Voice Changer + Runway Act-One: Full Workflow

Learn how to combine a real-time voice changer with Runway ML Act-One to produce character-driven AI short films with perfectly matched voice and performance.

Voice Changer + Runway Act-One: Complete Workflow for AI Short Films

Runway ML’s Act-One feature changed what solo creators can achieve. Record yourself acting a scene — just a phone camera and natural light — and Act-One maps your facial performance onto any character in a generated video. The missing piece for most indie filmmakers is audio: Act-One handles the face, but the voice that comes out of your mouth still sounds like you.

A real-time voice changer closes that gap. Record your reference video with the voice already transformed, and the output clip ships with a character voice baked in — no post-processing, no overdub session.

This guide walks the complete workflow: choosing presets by character archetype, setting up the audio chain so Runway captures cleanly, and assembling everything in a video editor for distribution.


TL;DR

  • Runway Act-One reads facial motion from a reference video and maps it to a generated character.
  • A real-time voice changer running through a virtual microphone lets you record the reference video with character audio already applied.
  • The audio track from your reference recording becomes the final dialogue — Act-One does not touch audio.
  • Match your voice preset to your character archetype before you hit record.
  • VoxBooster’s WASAPI virtual mic is recognized by OBS, webcam software, and screen recorders without driver installation.
  • Final assembly is straightforward: import the Act-One video output, sync the processed audio track, color grade, and export.

What Is Runway Act-One?

Runway ML is a generative AI platform used by filmmakers, VFX studios, and content creators for video generation and editing tasks. Act-One is a specific feature that performs facial motion transfer: it analyzes a reference video of a human performer and drives the facial animation of a character in a generated output clip.

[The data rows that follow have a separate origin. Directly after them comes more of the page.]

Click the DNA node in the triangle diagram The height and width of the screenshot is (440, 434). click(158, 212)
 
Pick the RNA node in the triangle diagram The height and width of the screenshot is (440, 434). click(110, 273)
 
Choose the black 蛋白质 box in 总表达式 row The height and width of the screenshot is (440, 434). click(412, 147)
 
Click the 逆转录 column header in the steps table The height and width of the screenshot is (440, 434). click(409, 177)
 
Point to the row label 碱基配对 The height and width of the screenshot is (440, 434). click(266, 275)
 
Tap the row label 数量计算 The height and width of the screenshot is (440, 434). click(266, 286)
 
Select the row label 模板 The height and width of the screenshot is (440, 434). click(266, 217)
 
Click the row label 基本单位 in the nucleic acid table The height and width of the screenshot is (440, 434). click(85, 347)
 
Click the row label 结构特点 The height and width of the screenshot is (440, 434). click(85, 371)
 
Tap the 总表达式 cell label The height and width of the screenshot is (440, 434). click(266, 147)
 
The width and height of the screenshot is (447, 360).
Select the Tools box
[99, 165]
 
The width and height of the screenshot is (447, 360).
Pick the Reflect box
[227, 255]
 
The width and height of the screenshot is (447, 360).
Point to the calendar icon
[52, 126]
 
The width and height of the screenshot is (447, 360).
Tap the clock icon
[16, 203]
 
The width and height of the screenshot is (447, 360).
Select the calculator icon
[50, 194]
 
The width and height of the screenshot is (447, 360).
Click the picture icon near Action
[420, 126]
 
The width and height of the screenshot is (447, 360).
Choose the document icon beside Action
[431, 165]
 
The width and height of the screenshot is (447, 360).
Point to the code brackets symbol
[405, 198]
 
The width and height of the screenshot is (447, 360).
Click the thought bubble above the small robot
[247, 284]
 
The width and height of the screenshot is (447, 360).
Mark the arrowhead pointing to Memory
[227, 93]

The workflow differs from pure text-to-video. Instead of describing movement in a prompt, you embody it. Your eyebrow raises, lip sync, and head tilts become the character’s expressions. This produces significantly more natural and emotionally coherent animation than prompt-only generation, because the source of truth is real human performance data.

Act-One joins a broader set of tools — including Runway Gen-4, green screen tools, and in-painting — that together function as a complete production pipeline for AI-assisted film.


Why Audio Is the Overlooked Layer

When creators first try Act-One, the usual result is visually impressive but aurally jarring. The character’s face moves with the actor’s expressiveness, but the voice is recorded raw — natural human timbre, no transformation — and pasted under the generated footage. The disconnect is immediate.

The conventional fix is post-production voice processing: record clean, then run the audio through effects afterward. This works, but it creates a synchronization problem. Lip sync in Act-One depends on the reference video. If you record a subtle performance and then add heavy vocal processing afterward — extending vowels, adding formant shift — the mouth movement on the character no longer matches the processed audio.

Recording with the voice changer applied in real time solves this. You hear the transformed voice in your headphones while performing, which naturally shapes your mouth movements and pacing to match the processed audio. Act-One captures those adjusted movements. The result is tighter lip sync in the generated output.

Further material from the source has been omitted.